The answer is surprisingly simple: never begin thinking with AI.

Whether writing an email, outlining a proposal, or solving a problem, draft your first version alone—however rough it may be. Complete the hard work of moving from zero to one.

Only then invite AI in—as a reviewer, sparring partner, or editor. Ask it to challenge your logic, suggest alternatives, or improve clarity.

Used this way, AI becomes a tool—not a crutch.

Your brain stays in charge.


A Chilling Thought Experiment

When astrophysicist Avi Loeb, founding director of Harvard’s Black Hole Initiative, reflected on AI and the future of intelligence, he offered a haunting reinterpretation of the Fermi Paradox.

Perhaps advanced civilizations do not disappear because of war or catastrophe.

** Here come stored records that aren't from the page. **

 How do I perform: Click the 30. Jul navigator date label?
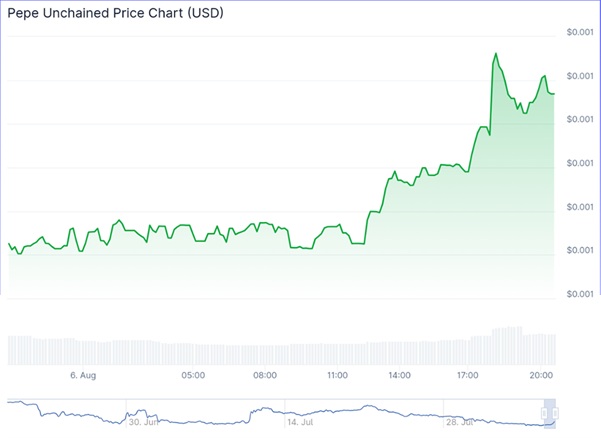[x=144, y=422]
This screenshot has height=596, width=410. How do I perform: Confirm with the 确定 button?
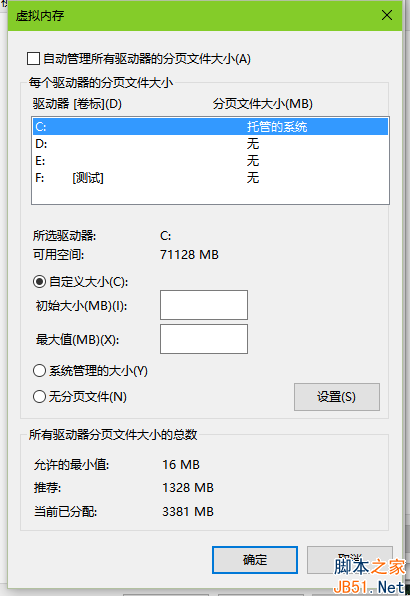(255, 560)
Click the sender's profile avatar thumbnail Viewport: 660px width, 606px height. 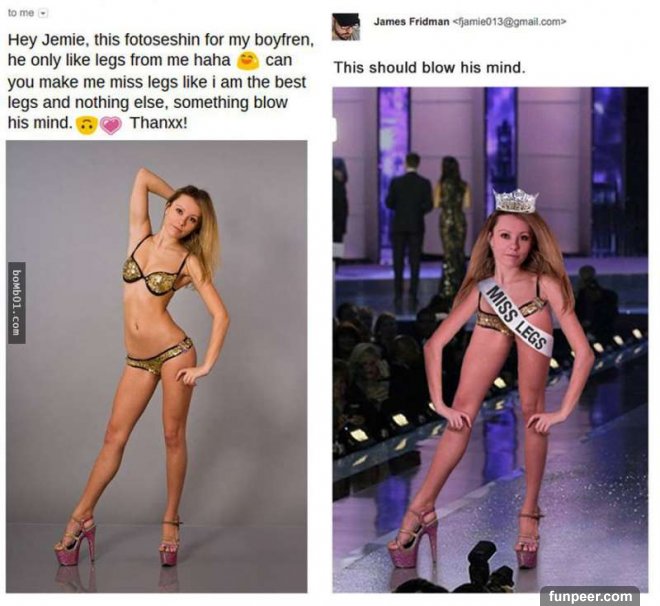click(x=346, y=27)
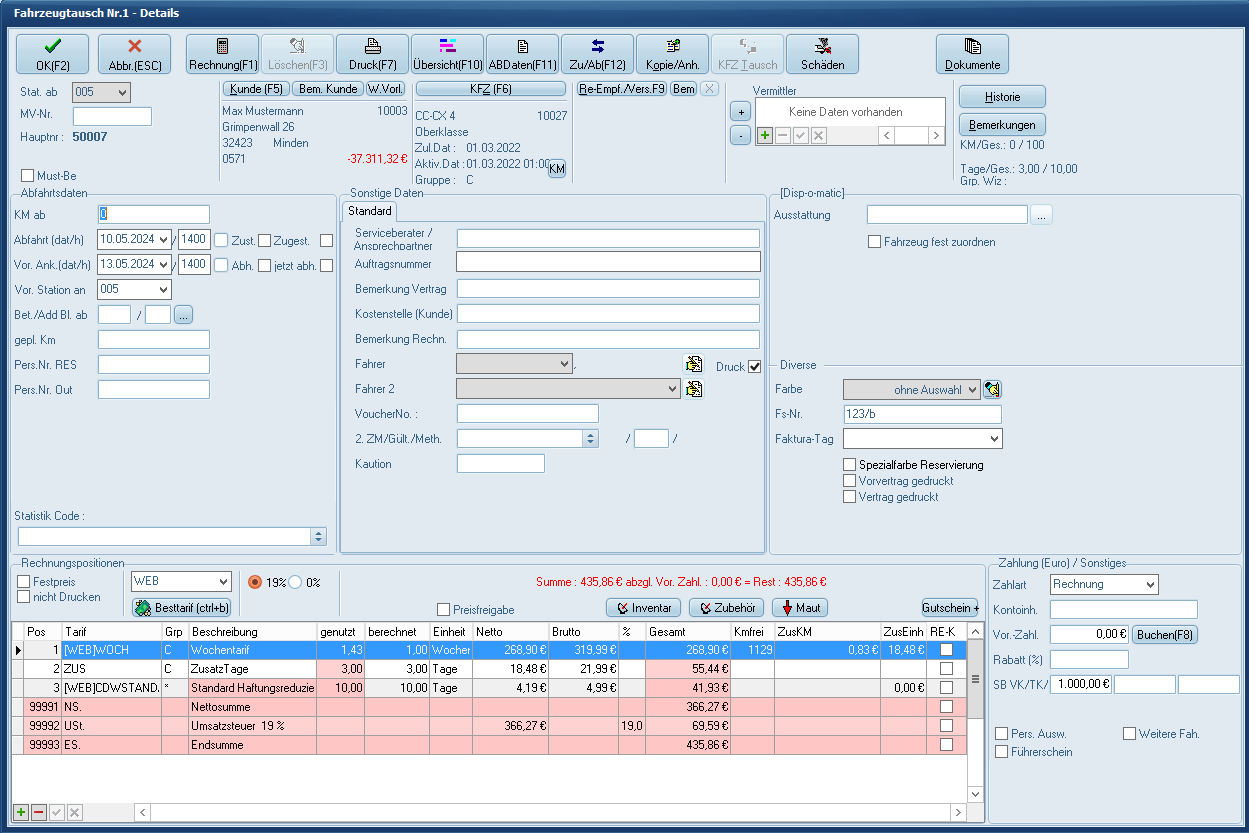Open Rechnung(F1) calculator icon
Viewport: 1249px width, 833px height.
(222, 54)
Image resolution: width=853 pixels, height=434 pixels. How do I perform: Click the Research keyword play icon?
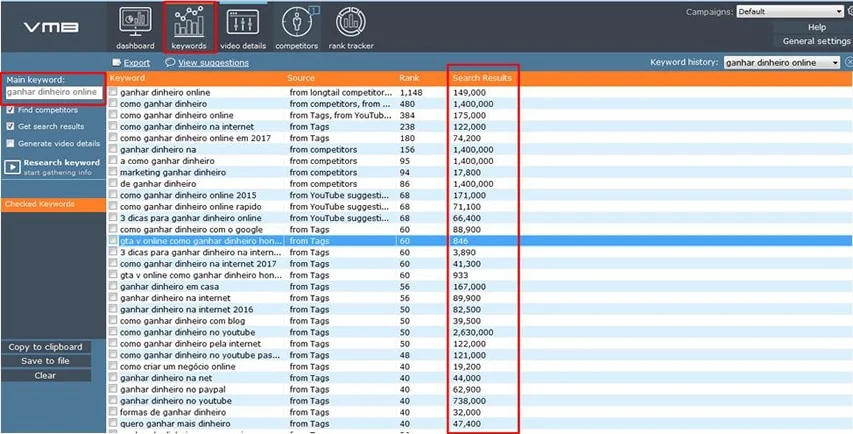coord(12,167)
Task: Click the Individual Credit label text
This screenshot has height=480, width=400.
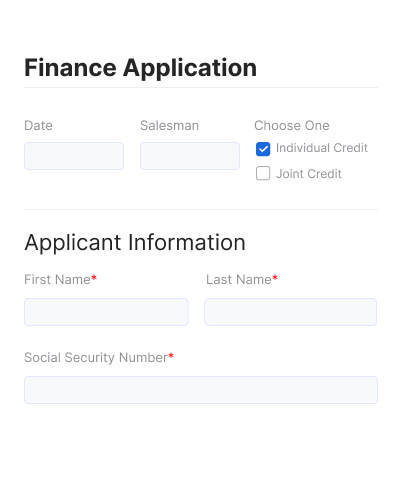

Perhaps they become absorbed in perfectly optimized virtual worlds—losing curiosity, ambition, and connection to physical reality. Culture, art, and thought converge toward flawless uniformity. Exploration stops.

When disaster eventually arrives, no one is left to respond.

Only silence remains.


A Final Warning

This story may be speculative.

But as a warning, it is uncomfortably plausible.

AI will not destroy the human mind overnight.
It will erode it quietly—unless we choose otherwise.

The future does not belong to those who think fastest.
It belongs to those who continue to think for themselves.